A lot of what allows us to understand Mars comes from research done trying to understand our planet Earth. And it’s not just Mars. Ocean researchers and Jupiter atmospheric scientists collaborate to try and figure out things like eddies that appear both in our oceans and Jupiter’s skies.
Where comparative planetology currently breaks down is where we here on Earth turn to lifeforms to help us understand our planet’s past. Tree rings for example: great for Earth, non-existent for Mars. And snails. Even the humble snail plays a role in understanding our world’s geophysical past.
The geologic record is plagued with mass extinctions scientists have to try and explain. In several cases, researchers looking at rocks had blamed ocean acidification events, but now other researchers have said, to paraphrase, But the snails don’t agree.
Here is the background according to a release related to this study: The world’s deadliest mass extinction wiped out about 90% of living species about 252 million years ago at the end of [the] Permian Period.
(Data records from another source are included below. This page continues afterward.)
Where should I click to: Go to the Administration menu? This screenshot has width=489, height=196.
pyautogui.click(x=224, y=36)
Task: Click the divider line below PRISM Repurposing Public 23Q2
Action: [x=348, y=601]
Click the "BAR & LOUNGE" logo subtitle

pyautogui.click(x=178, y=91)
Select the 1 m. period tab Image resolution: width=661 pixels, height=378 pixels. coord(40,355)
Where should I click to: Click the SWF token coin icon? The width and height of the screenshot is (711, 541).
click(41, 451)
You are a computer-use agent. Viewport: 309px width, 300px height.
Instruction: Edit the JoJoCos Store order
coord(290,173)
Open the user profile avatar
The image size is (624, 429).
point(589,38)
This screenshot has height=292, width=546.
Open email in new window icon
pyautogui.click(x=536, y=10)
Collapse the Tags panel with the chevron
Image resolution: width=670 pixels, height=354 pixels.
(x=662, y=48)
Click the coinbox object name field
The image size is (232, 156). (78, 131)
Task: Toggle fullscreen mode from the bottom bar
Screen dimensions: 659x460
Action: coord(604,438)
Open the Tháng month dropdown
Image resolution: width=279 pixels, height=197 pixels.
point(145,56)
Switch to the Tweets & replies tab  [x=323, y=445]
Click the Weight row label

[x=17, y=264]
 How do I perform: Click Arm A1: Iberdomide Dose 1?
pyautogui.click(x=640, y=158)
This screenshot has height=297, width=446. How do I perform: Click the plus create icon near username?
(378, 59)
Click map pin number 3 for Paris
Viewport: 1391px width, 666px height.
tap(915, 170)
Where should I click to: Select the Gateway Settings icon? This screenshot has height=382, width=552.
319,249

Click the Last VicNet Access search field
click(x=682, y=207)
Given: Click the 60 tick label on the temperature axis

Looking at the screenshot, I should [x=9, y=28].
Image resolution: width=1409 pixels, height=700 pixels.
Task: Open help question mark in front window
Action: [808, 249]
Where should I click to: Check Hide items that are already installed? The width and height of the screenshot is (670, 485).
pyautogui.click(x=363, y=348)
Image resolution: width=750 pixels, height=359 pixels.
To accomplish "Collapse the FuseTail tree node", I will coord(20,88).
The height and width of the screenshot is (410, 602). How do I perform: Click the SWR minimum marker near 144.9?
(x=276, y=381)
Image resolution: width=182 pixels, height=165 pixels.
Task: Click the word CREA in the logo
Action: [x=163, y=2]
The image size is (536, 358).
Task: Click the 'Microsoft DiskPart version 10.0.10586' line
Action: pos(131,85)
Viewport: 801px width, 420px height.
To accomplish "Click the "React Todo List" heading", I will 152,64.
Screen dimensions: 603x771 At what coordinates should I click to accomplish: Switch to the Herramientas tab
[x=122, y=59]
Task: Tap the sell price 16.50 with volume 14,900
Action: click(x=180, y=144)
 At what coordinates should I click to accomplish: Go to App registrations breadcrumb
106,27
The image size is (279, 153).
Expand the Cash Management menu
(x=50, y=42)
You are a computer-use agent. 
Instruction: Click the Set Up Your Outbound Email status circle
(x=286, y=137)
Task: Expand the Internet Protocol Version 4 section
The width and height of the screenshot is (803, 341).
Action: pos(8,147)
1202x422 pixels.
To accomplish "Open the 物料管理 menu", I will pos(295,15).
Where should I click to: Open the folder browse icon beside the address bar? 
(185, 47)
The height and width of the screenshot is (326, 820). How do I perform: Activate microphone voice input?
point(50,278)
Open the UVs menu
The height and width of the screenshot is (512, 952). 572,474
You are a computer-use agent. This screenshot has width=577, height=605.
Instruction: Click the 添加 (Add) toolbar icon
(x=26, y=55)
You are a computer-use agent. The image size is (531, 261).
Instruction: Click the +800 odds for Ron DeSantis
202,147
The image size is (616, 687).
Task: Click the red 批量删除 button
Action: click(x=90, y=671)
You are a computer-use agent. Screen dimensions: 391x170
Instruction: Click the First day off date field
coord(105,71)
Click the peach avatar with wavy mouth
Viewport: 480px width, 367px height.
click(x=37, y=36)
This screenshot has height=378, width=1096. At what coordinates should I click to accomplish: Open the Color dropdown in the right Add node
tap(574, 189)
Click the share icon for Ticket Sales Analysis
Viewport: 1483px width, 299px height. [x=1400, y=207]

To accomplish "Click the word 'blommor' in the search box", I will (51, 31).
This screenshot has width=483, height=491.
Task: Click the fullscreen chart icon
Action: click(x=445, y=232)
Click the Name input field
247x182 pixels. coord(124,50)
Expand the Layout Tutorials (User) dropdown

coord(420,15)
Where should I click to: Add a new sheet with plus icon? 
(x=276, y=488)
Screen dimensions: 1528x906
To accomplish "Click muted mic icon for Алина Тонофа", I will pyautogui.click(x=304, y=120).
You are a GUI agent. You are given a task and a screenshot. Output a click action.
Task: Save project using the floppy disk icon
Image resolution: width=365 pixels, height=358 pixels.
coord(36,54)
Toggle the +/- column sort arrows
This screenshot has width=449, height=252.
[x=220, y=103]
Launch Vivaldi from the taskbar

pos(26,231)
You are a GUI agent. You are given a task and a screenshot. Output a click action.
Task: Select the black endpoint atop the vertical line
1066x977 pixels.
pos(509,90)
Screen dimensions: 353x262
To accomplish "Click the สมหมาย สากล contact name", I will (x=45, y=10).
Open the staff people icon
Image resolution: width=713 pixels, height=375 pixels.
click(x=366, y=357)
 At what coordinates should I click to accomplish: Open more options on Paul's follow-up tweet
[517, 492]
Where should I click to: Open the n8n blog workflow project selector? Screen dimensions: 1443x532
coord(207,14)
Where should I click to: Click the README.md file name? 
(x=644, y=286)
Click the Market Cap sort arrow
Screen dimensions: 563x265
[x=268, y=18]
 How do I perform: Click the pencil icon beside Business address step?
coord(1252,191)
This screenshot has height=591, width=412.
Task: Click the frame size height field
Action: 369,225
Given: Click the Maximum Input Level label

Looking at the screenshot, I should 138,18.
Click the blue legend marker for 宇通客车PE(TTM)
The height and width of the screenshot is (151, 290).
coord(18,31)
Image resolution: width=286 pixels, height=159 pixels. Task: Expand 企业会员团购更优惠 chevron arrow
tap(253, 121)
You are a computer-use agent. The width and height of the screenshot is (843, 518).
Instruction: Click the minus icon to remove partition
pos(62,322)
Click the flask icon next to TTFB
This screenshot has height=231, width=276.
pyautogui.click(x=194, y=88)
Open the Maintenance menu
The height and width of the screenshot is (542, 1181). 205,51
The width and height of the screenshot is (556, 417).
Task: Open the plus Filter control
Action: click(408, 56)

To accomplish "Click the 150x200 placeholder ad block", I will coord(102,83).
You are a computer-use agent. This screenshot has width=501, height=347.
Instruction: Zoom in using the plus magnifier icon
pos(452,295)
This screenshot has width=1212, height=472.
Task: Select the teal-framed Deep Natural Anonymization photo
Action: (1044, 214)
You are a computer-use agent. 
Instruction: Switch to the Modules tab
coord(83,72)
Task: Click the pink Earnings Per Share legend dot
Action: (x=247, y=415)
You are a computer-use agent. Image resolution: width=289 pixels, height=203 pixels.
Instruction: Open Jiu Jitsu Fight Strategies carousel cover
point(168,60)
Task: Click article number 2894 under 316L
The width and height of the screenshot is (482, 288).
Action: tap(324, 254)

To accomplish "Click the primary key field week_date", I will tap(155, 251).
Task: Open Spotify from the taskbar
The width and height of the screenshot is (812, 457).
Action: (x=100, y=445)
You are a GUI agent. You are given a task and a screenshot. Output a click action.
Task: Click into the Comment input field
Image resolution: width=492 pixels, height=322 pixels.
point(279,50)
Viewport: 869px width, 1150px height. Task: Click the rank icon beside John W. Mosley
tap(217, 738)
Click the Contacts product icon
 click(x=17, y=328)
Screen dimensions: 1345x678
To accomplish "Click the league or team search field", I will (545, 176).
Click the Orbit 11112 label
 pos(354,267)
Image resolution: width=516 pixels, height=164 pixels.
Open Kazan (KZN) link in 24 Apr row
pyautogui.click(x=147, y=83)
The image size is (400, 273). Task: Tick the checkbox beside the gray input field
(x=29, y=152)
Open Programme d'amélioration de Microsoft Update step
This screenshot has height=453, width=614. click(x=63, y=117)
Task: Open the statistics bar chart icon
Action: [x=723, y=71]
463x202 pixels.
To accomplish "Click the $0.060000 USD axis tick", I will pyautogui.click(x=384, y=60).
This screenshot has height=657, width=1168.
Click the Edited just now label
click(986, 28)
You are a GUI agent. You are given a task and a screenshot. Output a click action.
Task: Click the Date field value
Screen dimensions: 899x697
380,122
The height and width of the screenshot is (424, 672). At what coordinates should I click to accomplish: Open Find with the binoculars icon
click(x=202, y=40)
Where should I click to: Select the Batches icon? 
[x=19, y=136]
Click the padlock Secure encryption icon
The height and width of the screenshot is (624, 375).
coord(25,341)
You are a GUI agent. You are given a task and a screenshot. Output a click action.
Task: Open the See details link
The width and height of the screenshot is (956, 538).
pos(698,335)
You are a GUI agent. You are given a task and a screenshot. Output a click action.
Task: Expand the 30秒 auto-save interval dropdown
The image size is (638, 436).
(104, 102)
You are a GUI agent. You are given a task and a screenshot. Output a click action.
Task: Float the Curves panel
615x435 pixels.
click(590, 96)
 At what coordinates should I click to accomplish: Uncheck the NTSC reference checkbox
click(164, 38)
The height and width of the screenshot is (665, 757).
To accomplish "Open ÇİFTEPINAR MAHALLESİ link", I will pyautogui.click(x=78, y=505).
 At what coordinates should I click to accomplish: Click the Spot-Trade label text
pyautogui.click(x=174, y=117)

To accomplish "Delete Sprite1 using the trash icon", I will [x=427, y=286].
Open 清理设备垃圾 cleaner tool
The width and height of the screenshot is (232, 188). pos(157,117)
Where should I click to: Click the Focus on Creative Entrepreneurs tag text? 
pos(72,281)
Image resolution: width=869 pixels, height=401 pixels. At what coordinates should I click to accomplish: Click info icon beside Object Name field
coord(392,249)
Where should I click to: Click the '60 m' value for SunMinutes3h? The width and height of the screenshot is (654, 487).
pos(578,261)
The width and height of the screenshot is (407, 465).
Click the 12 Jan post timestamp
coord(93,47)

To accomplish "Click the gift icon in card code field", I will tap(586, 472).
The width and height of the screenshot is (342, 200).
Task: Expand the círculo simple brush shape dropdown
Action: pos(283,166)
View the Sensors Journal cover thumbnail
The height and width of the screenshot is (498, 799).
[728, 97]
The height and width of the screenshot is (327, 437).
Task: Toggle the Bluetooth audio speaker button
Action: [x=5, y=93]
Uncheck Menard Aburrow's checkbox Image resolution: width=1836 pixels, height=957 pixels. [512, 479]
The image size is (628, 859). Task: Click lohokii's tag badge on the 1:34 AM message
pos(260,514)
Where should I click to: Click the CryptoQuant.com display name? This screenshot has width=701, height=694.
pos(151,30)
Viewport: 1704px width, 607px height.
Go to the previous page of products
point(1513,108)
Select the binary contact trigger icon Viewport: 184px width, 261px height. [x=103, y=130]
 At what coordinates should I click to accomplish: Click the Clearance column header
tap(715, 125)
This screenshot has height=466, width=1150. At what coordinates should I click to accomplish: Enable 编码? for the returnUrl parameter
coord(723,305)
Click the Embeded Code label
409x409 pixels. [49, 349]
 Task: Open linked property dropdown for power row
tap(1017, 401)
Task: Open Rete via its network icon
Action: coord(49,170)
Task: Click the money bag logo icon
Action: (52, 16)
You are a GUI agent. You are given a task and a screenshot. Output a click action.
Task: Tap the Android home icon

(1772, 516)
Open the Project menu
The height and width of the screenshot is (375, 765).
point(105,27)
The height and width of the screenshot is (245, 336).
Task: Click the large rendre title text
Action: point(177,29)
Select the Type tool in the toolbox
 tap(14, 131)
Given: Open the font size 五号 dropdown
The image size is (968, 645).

The extinction was triggered by huge volcanic eruptions in present-day Siberia, which released large amounts of carbon dioxide into the atmosphere in a relatively short amount of time, causing rapid global warming.
And folks thought that carbon dioxide would acidify the oceans, but the snails don’t agree.
Researchers looking at 2,300 fossil shells from marine snails under microscopes didn’t find evidence, such as patched holes or damaged shells, that would indicate they lived in an acidic environment. So yeah, that theory is out the window. New theory time.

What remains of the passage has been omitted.